** Start Data provided **

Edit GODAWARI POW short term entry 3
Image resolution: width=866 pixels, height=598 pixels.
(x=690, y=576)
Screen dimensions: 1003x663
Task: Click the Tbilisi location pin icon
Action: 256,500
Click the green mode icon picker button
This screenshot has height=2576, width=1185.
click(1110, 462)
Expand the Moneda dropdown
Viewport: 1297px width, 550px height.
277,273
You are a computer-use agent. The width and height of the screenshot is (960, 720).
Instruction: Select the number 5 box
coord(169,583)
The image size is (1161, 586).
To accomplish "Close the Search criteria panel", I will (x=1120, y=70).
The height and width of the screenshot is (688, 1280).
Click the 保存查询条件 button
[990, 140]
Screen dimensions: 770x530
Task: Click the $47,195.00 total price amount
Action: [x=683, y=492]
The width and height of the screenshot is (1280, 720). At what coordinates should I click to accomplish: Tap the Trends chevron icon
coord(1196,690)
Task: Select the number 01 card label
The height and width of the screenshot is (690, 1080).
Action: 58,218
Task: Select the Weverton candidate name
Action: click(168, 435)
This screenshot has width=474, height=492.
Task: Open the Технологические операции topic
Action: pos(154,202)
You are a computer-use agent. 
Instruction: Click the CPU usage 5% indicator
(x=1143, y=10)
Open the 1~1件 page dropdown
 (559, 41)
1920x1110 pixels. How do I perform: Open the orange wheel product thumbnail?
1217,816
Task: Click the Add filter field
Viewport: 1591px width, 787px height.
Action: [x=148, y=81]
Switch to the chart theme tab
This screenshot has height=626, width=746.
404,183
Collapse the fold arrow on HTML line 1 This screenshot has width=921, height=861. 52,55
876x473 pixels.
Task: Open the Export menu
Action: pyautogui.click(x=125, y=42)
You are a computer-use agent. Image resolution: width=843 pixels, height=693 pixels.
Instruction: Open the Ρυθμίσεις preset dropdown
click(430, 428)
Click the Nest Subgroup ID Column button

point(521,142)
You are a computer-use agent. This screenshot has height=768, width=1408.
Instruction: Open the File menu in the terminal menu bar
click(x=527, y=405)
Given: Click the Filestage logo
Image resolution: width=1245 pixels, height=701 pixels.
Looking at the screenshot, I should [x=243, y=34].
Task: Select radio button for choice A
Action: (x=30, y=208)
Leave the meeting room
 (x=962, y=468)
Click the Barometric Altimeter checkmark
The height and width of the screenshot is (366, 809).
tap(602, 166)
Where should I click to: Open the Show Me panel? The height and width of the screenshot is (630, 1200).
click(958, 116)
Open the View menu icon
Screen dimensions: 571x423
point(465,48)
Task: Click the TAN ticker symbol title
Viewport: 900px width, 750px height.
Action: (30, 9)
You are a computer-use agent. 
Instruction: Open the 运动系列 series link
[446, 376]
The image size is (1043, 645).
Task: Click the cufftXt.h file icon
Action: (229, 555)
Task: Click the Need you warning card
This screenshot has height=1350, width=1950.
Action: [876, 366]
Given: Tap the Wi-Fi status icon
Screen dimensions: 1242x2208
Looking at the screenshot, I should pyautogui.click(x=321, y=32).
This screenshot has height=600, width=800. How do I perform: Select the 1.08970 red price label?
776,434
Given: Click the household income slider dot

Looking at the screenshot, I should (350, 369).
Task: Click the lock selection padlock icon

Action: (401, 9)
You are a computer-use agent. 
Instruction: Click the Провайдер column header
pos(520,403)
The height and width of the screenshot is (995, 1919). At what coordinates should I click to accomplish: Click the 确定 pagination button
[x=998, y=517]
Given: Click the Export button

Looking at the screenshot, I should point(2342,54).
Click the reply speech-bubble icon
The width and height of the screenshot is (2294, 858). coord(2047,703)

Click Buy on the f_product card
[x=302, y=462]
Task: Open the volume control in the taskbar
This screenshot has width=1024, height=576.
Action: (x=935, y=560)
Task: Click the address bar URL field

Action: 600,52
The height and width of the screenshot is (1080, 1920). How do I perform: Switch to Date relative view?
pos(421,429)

** End Data provided **

> **What to do**
Can you substitute "desktop assistant" for "computer-use agent" throughout all the rows above and reproduce them with nothing else altered?

> **Response below**
Edit GODAWARI POW short term entry 3
Image resolution: width=866 pixels, height=598 pixels.
(x=690, y=576)
Screen dimensions: 1003x663
Task: Click the Tbilisi location pin icon
Action: 256,500
Click the green mode icon picker button
This screenshot has height=2576, width=1185.
click(1110, 462)
Expand the Moneda dropdown
Viewport: 1297px width, 550px height.
277,273
You are a desktop assistant. The width and height of the screenshot is (960, 720).
Instruction: Select the number 5 box
coord(169,583)
The image size is (1161, 586).
To accomplish "Close the Search criteria panel", I will (x=1120, y=70).
The height and width of the screenshot is (688, 1280).
Click the 保存查询条件 button
[990, 140]
Screen dimensions: 770x530
Task: Click the $47,195.00 total price amount
Action: [x=683, y=492]
The width and height of the screenshot is (1280, 720). At what coordinates should I click to accomplish: Tap the Trends chevron icon
coord(1196,690)
Task: Select the number 01 card label
The height and width of the screenshot is (690, 1080).
Action: 58,218
Task: Select the Weverton candidate name
Action: click(168, 435)
This screenshot has width=474, height=492.
Task: Open the Технологические операции topic
Action: pos(154,202)
You are a desktop assistant. 
Instruction: Click the CPU usage 5% indicator
(x=1143, y=10)
Open the 1~1件 page dropdown
 (559, 41)
1920x1110 pixels. How do I perform: Open the orange wheel product thumbnail?
1217,816
Task: Click the Add filter field
Viewport: 1591px width, 787px height.
Action: [x=148, y=81]
Switch to the chart theme tab
This screenshot has height=626, width=746.
404,183
Collapse the fold arrow on HTML line 1 This screenshot has width=921, height=861. 52,55
876x473 pixels.
Task: Open the Export menu
Action: pyautogui.click(x=125, y=42)
You are a desktop assistant. Image resolution: width=843 pixels, height=693 pixels.
Instruction: Open the Ρυθμίσεις preset dropdown
click(430, 428)
Click the Nest Subgroup ID Column button

point(521,142)
You are a desktop assistant. This screenshot has height=768, width=1408.
Instruction: Open the File menu in the terminal menu bar
click(x=527, y=405)
Given: Click the Filestage logo
Image resolution: width=1245 pixels, height=701 pixels.
Looking at the screenshot, I should [x=243, y=34].
Task: Select radio button for choice A
Action: (x=30, y=208)
Leave the meeting room
 (x=962, y=468)
Click the Barometric Altimeter checkmark
The height and width of the screenshot is (366, 809).
tap(602, 166)
Where should I click to: Open the Show Me panel? The height and width of the screenshot is (630, 1200).
click(958, 116)
Open the View menu icon
Screen dimensions: 571x423
point(465,48)
Task: Click the TAN ticker symbol title
Viewport: 900px width, 750px height.
Action: (30, 9)
You are a desktop assistant. 
Instruction: Open the 运动系列 series link
[446, 376]
The image size is (1043, 645).
Task: Click the cufftXt.h file icon
Action: (229, 555)
Task: Click the Need you warning card
This screenshot has height=1350, width=1950.
Action: [876, 366]
Given: Tap the Wi-Fi status icon
Screen dimensions: 1242x2208
Looking at the screenshot, I should pyautogui.click(x=321, y=32).
This screenshot has height=600, width=800. How do I perform: Select the 1.08970 red price label?
776,434
Given: Click the household income slider dot

Looking at the screenshot, I should (350, 369).
Task: Click the lock selection padlock icon

Action: (401, 9)
You are a desktop assistant. 
Instruction: Click the Провайдер column header
pos(520,403)
The height and width of the screenshot is (995, 1919). At what coordinates should I click to accomplish: Click the 确定 pagination button
[x=998, y=517]
Given: Click the Export button

Looking at the screenshot, I should point(2342,54).
Click the reply speech-bubble icon
The width and height of the screenshot is (2294, 858). coord(2047,703)

Click Buy on the f_product card
[x=302, y=462]
Task: Open the volume control in the taskbar
This screenshot has width=1024, height=576.
Action: (x=935, y=560)
Task: Click the address bar URL field

Action: 600,52
The height and width of the screenshot is (1080, 1920). How do I perform: Switch to Date relative view?
pos(421,429)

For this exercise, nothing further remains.